_Dataset entries_.
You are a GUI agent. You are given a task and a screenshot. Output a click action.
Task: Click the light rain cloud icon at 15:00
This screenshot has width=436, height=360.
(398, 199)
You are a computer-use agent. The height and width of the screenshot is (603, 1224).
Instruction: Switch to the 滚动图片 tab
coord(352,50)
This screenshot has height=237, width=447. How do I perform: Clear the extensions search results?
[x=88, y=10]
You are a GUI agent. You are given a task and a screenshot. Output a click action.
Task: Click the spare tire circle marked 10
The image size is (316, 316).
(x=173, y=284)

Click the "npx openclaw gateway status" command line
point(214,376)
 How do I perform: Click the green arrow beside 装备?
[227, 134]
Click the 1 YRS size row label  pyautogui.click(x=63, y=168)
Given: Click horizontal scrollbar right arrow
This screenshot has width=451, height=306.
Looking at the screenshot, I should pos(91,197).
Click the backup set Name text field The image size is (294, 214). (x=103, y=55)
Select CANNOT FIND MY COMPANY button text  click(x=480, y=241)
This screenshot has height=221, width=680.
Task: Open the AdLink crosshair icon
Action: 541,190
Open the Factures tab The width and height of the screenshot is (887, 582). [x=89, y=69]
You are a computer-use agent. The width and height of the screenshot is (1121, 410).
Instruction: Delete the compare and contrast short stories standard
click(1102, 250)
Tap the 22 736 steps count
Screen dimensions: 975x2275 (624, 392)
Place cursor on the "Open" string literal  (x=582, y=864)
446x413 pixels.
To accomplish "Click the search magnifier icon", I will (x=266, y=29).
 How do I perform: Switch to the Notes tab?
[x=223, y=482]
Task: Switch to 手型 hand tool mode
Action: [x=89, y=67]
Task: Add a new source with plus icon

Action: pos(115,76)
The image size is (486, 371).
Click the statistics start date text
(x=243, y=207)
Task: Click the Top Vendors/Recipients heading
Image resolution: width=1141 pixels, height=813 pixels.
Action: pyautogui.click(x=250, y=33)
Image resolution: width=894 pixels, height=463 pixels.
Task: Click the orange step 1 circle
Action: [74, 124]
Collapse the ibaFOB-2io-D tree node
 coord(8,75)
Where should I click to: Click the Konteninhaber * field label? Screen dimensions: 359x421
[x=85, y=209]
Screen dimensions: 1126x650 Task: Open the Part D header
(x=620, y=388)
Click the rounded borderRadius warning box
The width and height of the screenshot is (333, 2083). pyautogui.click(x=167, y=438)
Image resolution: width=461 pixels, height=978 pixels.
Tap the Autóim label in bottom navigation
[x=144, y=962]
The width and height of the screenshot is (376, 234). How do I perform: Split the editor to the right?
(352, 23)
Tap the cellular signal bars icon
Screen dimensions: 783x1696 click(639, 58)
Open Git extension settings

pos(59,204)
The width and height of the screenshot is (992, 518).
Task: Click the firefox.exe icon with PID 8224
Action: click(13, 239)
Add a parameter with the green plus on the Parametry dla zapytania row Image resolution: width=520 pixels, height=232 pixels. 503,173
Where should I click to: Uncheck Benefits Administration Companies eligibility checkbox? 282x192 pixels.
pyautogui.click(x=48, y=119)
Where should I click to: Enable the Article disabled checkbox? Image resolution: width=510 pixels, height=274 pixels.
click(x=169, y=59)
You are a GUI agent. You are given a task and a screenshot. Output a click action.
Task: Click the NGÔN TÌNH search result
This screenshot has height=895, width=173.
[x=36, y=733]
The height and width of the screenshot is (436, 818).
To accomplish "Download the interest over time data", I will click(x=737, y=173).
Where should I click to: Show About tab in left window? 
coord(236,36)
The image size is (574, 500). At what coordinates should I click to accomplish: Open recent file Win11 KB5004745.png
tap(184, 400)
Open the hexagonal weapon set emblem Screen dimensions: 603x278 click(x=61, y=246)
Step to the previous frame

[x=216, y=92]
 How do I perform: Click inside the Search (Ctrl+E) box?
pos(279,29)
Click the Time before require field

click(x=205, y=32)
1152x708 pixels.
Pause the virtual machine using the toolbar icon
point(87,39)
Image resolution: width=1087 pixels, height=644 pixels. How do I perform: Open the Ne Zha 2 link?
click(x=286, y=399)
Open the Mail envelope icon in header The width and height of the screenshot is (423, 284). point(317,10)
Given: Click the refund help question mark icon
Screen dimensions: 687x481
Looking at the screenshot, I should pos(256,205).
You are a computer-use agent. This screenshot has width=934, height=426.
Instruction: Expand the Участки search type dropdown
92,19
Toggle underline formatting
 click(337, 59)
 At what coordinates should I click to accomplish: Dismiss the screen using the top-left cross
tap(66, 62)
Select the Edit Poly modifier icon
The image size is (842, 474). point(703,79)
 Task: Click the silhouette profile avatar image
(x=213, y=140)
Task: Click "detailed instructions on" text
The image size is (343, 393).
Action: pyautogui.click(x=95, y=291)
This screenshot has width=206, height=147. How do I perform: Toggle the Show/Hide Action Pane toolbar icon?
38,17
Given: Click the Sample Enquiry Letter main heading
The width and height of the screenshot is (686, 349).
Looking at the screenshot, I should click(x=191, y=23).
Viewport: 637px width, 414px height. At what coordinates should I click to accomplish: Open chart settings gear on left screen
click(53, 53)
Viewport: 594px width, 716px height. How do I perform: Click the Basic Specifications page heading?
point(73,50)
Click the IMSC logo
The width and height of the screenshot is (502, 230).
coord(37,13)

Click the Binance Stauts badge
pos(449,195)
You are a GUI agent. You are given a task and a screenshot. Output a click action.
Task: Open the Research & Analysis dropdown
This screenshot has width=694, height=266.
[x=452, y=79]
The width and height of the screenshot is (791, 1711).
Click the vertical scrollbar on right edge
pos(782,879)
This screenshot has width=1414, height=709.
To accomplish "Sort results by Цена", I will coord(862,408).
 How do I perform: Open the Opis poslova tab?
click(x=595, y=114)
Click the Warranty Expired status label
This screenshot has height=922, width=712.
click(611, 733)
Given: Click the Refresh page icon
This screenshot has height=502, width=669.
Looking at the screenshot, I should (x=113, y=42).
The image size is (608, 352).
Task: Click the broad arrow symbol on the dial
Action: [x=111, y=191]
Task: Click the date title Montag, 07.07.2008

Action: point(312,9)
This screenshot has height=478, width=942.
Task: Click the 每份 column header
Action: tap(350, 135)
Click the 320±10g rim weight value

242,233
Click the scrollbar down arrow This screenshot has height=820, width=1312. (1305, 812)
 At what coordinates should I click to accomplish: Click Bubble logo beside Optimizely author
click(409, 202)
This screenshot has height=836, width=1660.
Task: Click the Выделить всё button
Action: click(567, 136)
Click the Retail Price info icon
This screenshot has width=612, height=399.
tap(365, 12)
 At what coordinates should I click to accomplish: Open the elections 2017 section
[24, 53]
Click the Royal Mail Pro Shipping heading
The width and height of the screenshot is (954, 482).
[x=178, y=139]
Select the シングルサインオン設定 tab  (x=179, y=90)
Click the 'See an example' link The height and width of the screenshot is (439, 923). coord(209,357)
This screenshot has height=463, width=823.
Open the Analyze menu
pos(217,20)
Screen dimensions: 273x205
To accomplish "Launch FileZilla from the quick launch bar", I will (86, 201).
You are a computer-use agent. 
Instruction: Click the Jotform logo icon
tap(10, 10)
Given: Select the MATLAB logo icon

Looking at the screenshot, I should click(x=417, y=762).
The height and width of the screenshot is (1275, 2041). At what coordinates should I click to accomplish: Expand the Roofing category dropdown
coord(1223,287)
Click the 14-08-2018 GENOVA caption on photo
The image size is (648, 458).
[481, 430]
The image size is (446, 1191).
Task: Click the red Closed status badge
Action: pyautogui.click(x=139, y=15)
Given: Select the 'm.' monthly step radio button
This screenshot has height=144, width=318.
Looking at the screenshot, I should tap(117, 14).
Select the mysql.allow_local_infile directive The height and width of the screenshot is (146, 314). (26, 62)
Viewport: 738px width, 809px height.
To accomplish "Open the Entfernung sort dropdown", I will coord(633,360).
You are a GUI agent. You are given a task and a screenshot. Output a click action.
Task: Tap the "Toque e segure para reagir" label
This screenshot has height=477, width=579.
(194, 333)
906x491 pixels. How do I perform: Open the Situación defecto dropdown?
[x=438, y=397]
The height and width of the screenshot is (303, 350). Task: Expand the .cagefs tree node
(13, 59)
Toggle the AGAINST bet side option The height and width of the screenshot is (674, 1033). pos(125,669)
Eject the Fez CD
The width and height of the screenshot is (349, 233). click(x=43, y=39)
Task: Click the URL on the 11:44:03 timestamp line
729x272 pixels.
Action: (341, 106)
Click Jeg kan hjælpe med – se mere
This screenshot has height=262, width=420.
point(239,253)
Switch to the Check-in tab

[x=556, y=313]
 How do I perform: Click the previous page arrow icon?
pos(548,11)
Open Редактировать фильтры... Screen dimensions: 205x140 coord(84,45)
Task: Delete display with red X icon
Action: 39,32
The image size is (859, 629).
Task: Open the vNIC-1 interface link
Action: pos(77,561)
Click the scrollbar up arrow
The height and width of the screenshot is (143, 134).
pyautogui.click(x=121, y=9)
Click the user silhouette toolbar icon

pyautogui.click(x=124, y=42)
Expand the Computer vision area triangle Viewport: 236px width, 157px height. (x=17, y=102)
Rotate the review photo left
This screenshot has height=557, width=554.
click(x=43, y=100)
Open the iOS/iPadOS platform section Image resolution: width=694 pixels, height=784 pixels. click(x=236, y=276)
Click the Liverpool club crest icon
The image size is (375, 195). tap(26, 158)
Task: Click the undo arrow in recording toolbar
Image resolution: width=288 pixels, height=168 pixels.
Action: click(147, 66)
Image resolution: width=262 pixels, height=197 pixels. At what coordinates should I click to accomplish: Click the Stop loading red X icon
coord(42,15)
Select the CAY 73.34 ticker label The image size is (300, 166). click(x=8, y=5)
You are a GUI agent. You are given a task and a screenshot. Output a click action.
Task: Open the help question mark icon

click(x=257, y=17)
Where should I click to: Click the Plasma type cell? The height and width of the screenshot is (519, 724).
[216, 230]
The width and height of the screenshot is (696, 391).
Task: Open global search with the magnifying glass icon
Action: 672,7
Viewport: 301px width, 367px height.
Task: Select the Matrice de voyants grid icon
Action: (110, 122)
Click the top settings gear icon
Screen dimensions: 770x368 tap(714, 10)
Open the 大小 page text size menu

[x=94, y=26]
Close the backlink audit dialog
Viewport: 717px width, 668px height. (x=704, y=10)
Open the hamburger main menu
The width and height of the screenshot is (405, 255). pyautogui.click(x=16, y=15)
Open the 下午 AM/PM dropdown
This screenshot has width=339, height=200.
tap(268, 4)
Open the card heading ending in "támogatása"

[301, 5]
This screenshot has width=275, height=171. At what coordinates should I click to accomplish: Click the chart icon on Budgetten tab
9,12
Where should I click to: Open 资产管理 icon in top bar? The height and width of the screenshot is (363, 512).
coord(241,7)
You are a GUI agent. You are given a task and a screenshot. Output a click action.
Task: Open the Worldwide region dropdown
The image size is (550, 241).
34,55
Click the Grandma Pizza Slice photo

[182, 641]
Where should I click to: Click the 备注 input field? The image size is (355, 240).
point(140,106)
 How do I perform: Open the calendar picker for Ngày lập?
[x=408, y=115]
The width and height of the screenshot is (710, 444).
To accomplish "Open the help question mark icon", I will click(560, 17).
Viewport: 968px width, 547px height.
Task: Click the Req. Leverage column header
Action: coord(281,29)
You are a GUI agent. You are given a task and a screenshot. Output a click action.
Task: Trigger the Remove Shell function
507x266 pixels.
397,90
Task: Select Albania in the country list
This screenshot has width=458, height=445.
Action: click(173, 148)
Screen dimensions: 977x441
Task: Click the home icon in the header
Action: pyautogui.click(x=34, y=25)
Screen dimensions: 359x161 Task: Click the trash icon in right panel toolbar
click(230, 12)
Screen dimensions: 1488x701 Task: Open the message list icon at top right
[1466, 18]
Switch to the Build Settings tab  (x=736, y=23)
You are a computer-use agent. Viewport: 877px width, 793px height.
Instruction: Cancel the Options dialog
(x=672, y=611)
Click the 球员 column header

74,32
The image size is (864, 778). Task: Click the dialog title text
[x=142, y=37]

_Directions_. Please write out, exactly as they appear above, only the lines in the stretch from the line with "Open the hamburger main menu" through the line with "Task: Open the Worldwide region dropdown".

_Task result_.
Open the hamburger main menu
The width and height of the screenshot is (405, 255). pyautogui.click(x=16, y=15)
Open the 下午 AM/PM dropdown
This screenshot has width=339, height=200.
tap(268, 4)
Open the card heading ending in "támogatása"

[301, 5]
This screenshot has width=275, height=171. At what coordinates should I click to accomplish: Click the chart icon on Budgetten tab
9,12
Where should I click to: Open 资产管理 icon in top bar? The height and width of the screenshot is (363, 512).
coord(241,7)
You are a GUI agent. You are given a task and a screenshot. Output a click action.
Task: Open the Worldwide region dropdown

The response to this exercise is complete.